Aux premières mesures Maraval, qui avait gardé son attitude composée, prêta l’oreille.

Madeleine commença le récitatif :

Le calme se répand sur la nature entière.

Maraval ne la laissa pas aller plus loin :

— Parfait ! s’écria-t-il, brava, brava, tous mes compliments à la pianiste et à la chanteuse ; vous avez choisi un morceau aussi difficile pour l’une que pour l’autre, et il est inutile que vous alliez plus loin pour que je voie de quoi vous êtes capable ; mais pour mon plaisir je vous demande la grâce de continuer.

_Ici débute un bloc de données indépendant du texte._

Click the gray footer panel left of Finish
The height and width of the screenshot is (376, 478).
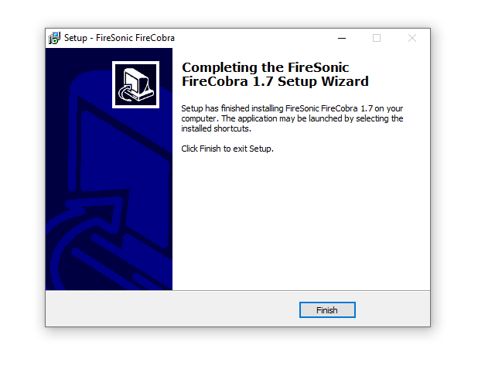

Jamais parole plus douce n’avait caressé son oreille, jamais applaudissements ne l’avaient si profondément émue : les portes du théâtre s’ouvraient devant elle.

N’étant plus paralysée par l’émotion, elle se livra entièrement, et quand elle eut achevé cet air qui a fait le désespoir de tant de chanteuses de talent, les applaudissements de Maraval recommencèrent, non pas insignifiants dans leur banalité mais tels qu’un maître pouvait les donner.

— Alors, demanda Madeleine timidement, vous croyez que je pourrais bientôt débuter au théâtre ?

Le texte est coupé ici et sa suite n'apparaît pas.